## Aim of the task
In the listing below, locate the line with "Ordnung ist der Feind der Freiheit (116, 848)" and the line with "www.abce.me", then output both and everything between them exactly, minus any pictures.

++++ Material shown ++++

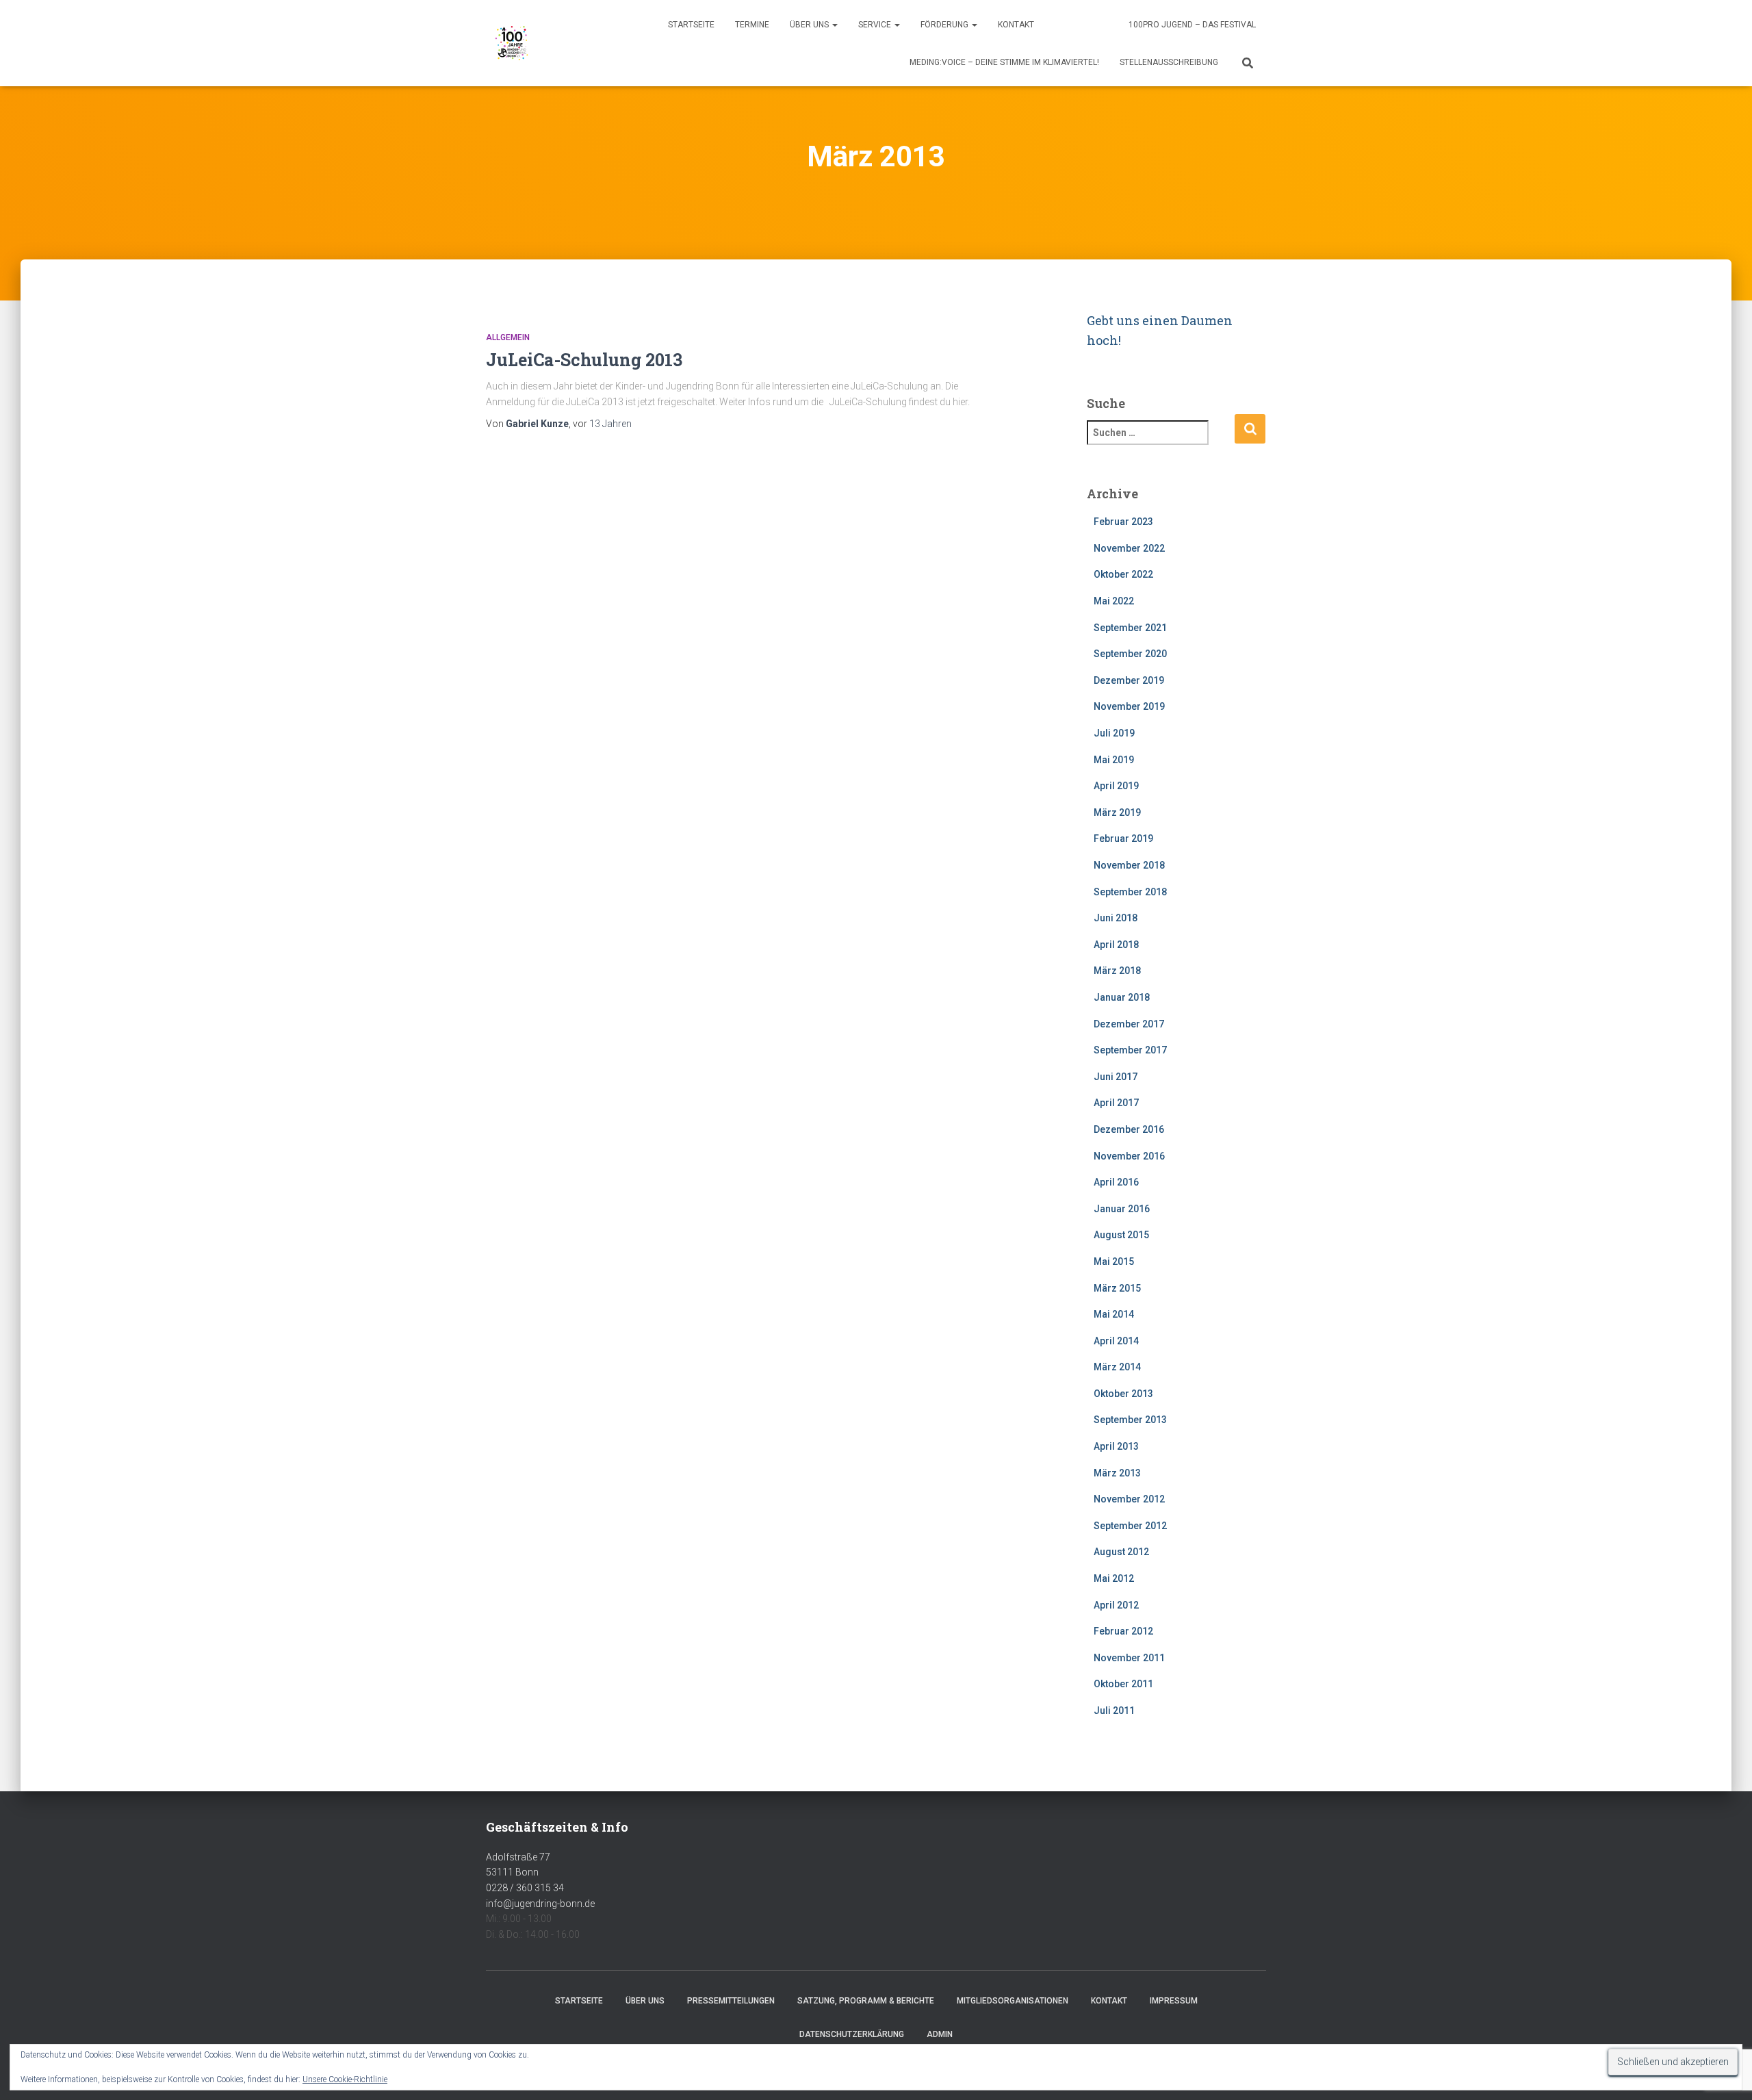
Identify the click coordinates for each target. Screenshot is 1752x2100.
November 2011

++++
++++ Material shown ++++

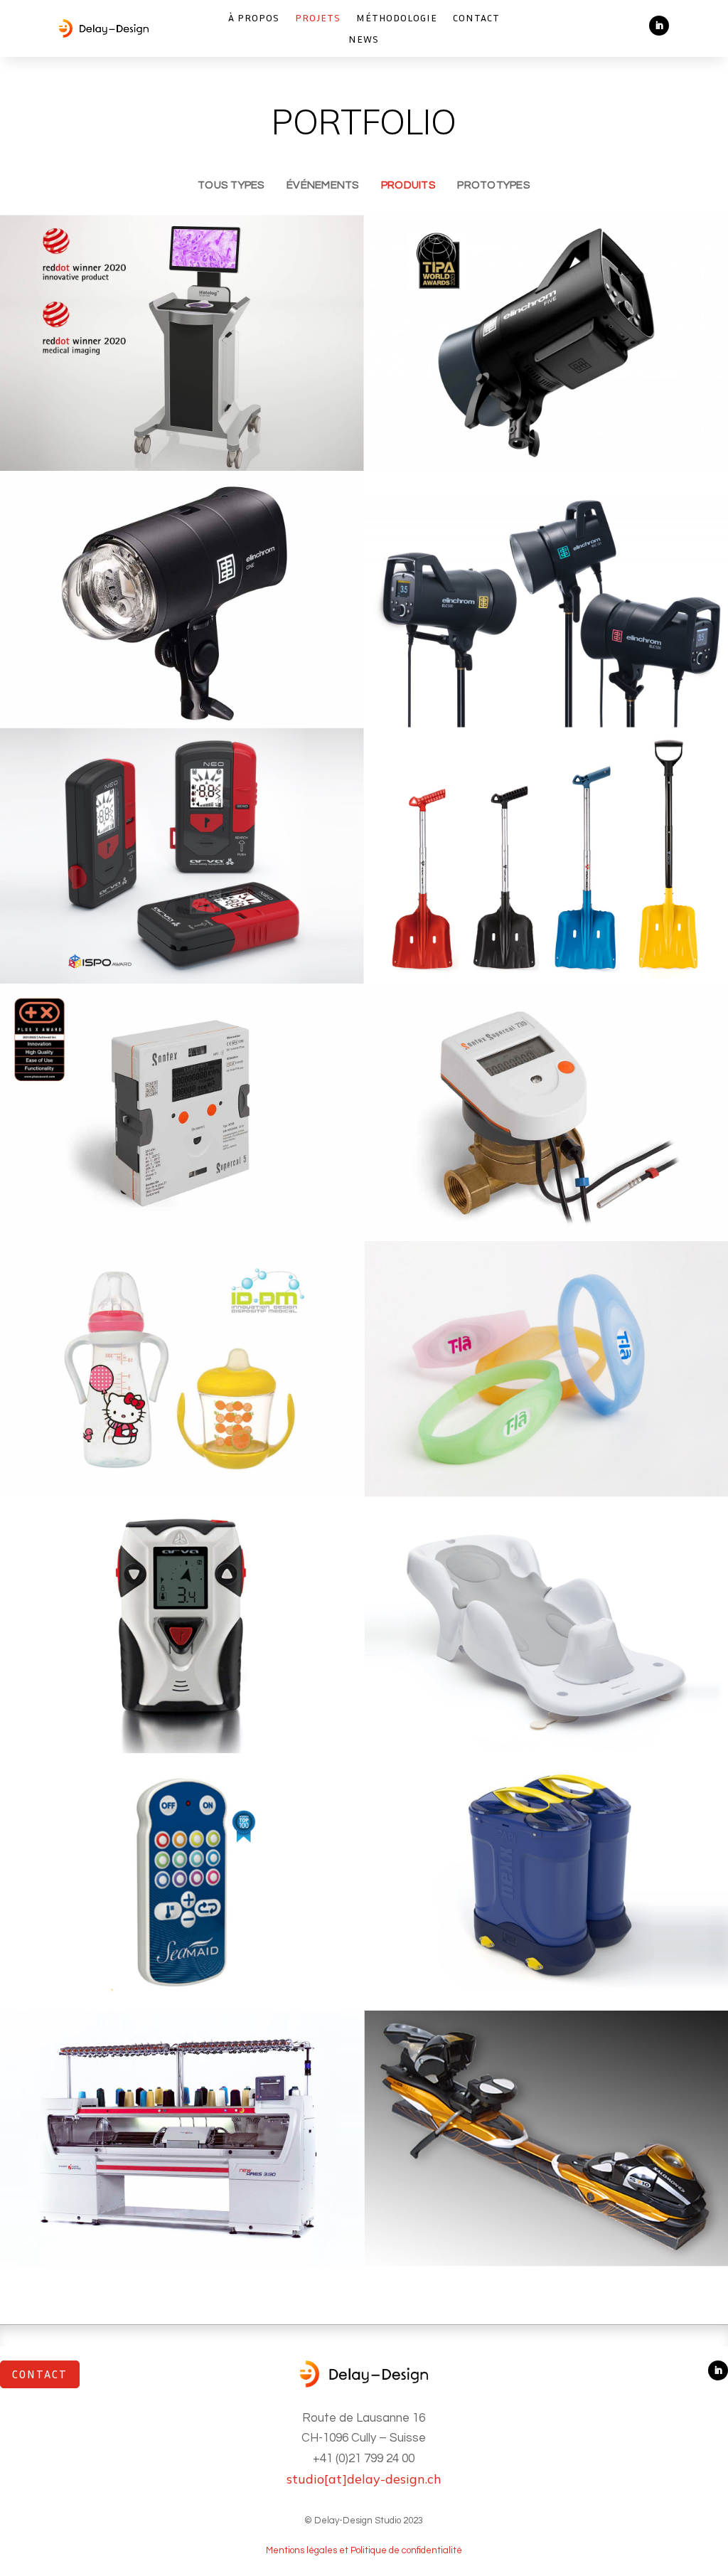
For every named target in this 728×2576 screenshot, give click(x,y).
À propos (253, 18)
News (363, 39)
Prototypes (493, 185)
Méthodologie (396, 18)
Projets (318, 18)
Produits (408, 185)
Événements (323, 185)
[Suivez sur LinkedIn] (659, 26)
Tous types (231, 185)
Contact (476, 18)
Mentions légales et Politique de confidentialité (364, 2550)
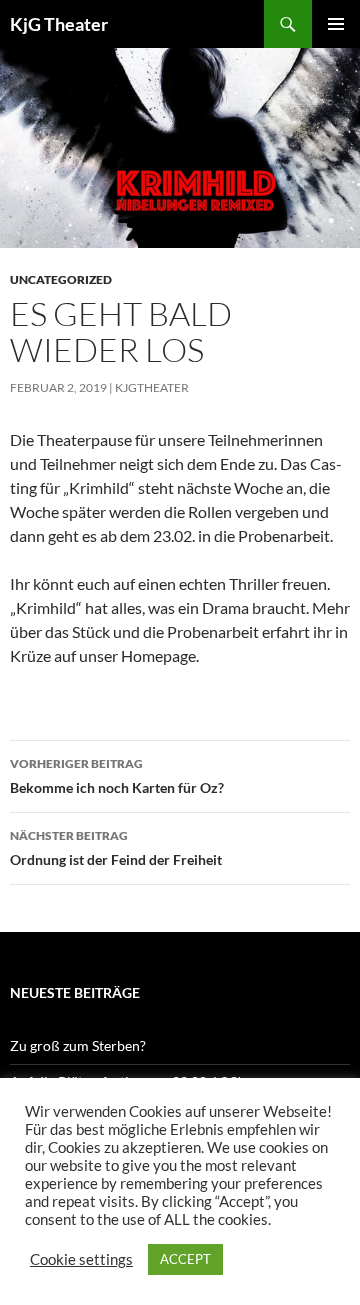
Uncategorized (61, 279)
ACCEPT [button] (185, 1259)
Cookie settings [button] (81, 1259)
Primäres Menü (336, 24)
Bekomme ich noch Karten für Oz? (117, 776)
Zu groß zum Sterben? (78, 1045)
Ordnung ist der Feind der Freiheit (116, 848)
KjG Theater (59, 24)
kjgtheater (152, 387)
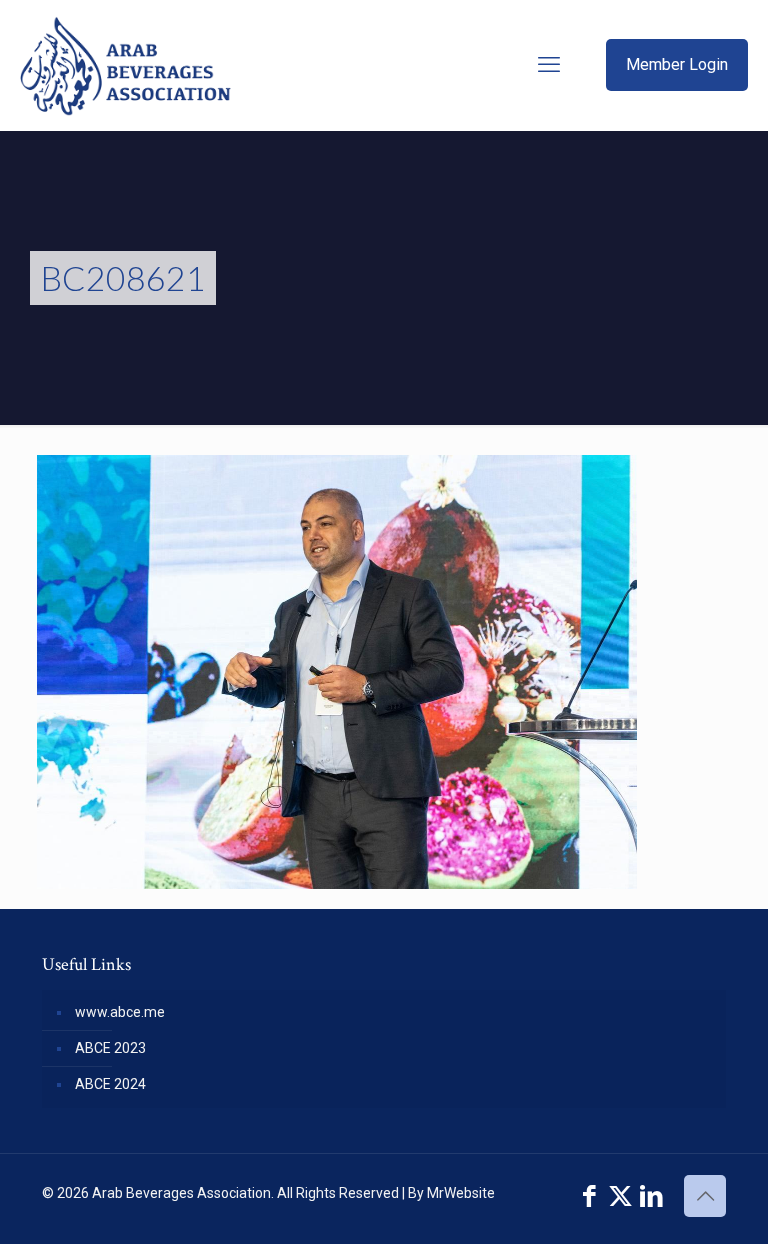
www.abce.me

++++

## Completed exercise
Ordnung ist der Feind der Freiheit (116, 848)
KjG Theater (59, 24)
kjgtheater (152, 387)
www.abce.me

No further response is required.